The Coronation Luncheon to King George V and Queen Mary in the Guildhall, London, 29 June 1911. 1914-1922. Oil on canvas, 216 x 318 cm. Collection: Guildhall Gallery, London. Reproduced by kind permission of the City of London Corporation. Image capture, caption and formatting by George P. Landow, and added text by Jaccqueline Banerjee. [Click on the image to enlarge it.]
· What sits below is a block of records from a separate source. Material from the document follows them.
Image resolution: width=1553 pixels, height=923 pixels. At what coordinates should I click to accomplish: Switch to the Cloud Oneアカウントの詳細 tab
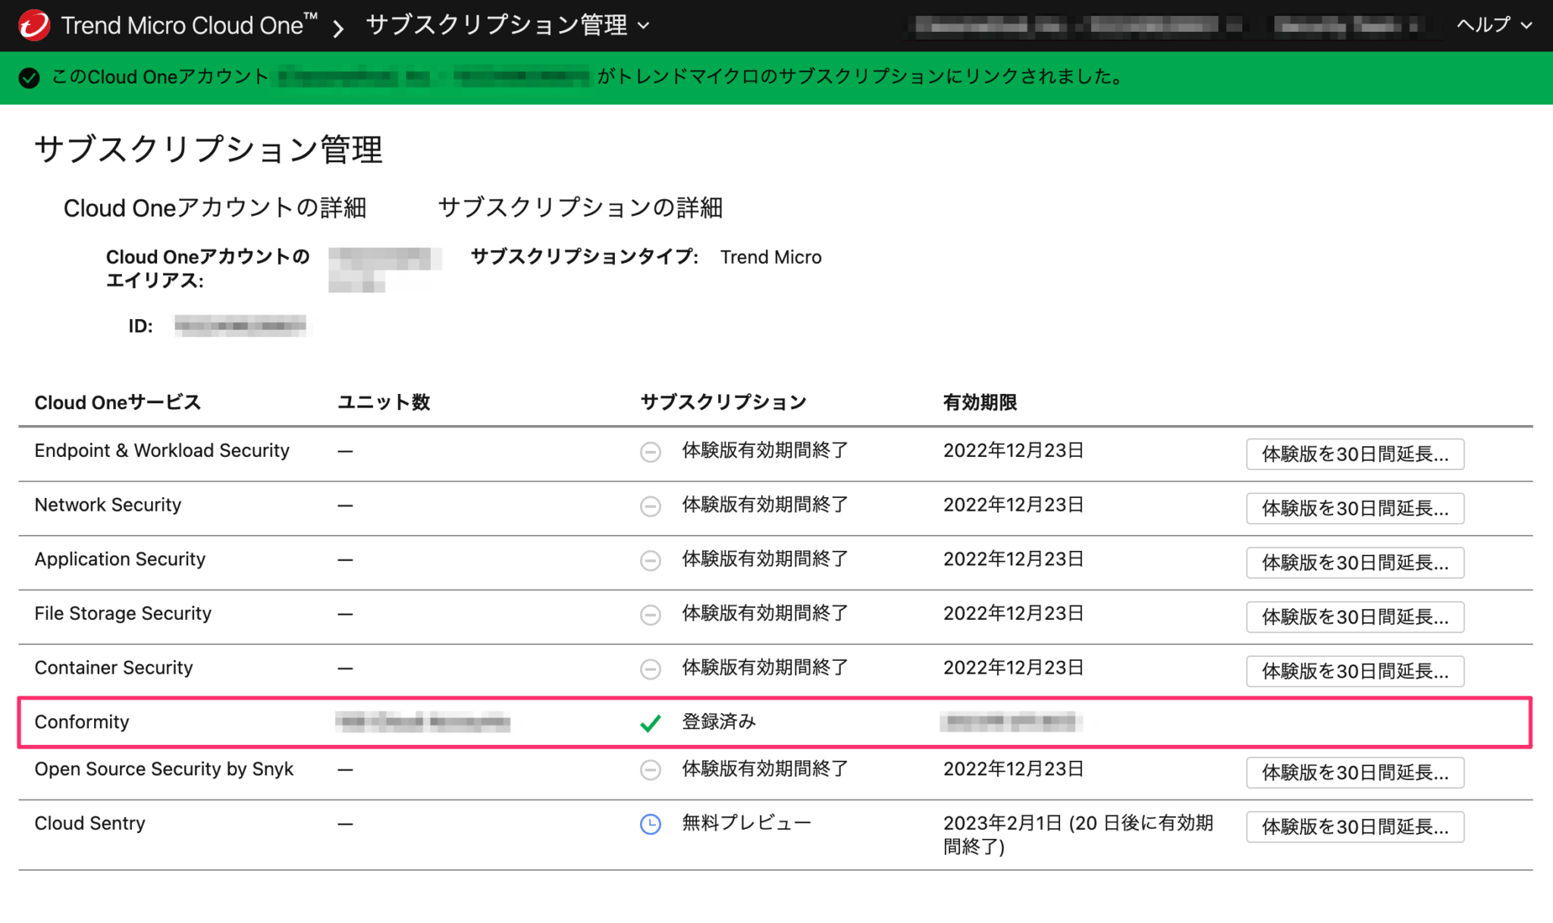click(215, 208)
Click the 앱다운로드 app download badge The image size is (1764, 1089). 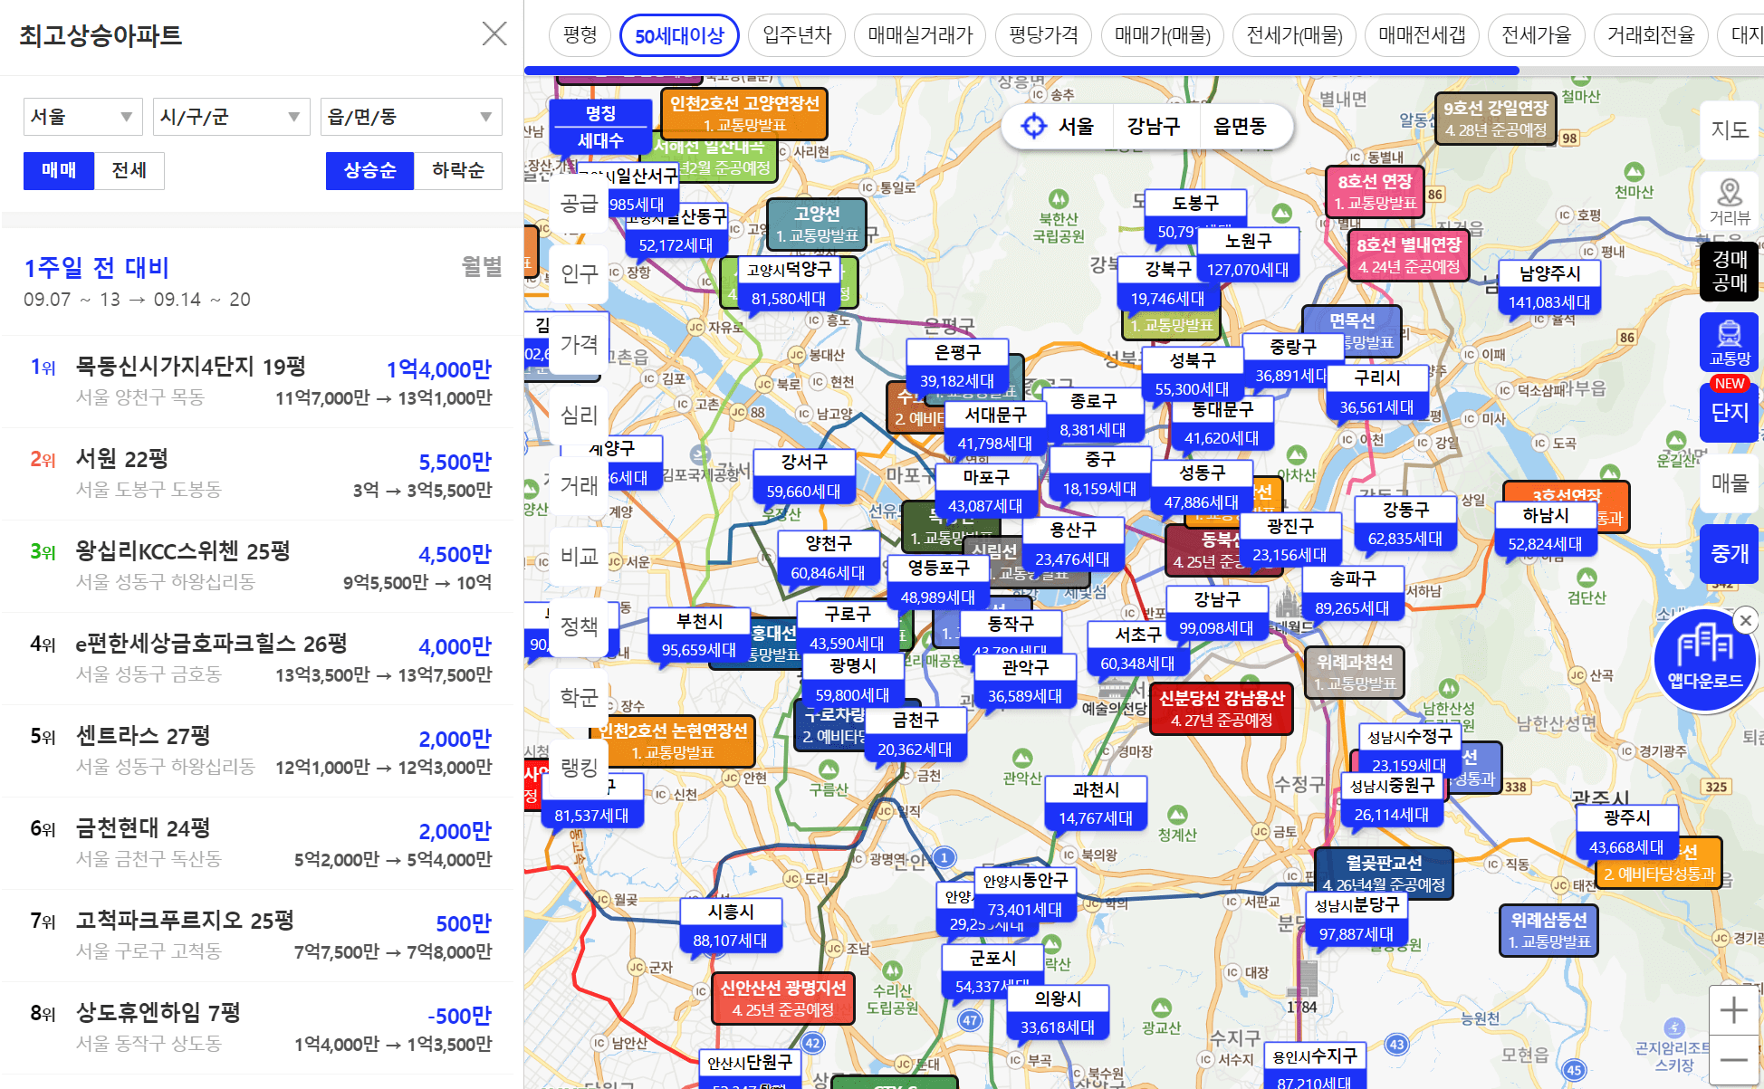[1704, 661]
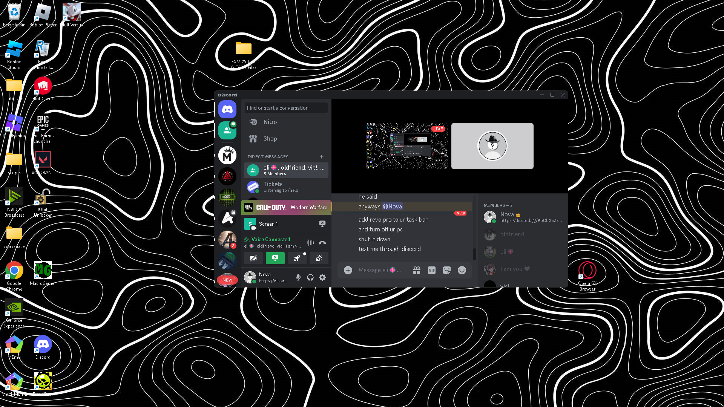Open noise suppression settings
The height and width of the screenshot is (407, 724).
coord(310,243)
This painting shows the Guildhall on the occasion of a royal function, bathed in golden light from the chandeliers, with the figures in the stained glass windows looking down over the glittering assembly. This is the climactic moment, as the guests raise their glasses for the Loyal Toast, saluting the new king and his consort. By this time, Solomon was the ideal and obvious choice of artist for such a commission:

In 1891 Solomon became a founder member of the Society of Portrait Painters and began to specialize in portraiture. Early successes included, in 1894, portraits of Israel Zangwill (State Gallery, Budapest) and Mrs Patrick Campbell as the Second Mrs Tanqueray (the Arts Club, Dover Street, London). He later painted notable portraits of Herbert Asquith (1909, National Liberal Club, London) and Ramsay MacDonald (1910, National Portrait Gallery, London). His public commissions included a panel for the royal exchange (1897), a panel for the houses of parliament entitled The Commons Petitioning Queen Elizabeth to Marry (1911), and a picture for the Guildhall to celebrate the coronation luncheon given for George V and Queen Mary (1911). [Grimsditch]


Grimsditch, H. (2004-09-23). "Solomon, Solomon Joseph (1860–1927), painter." Oxford Dictionary of National Biography. Online ed. Web. 16 July 2018.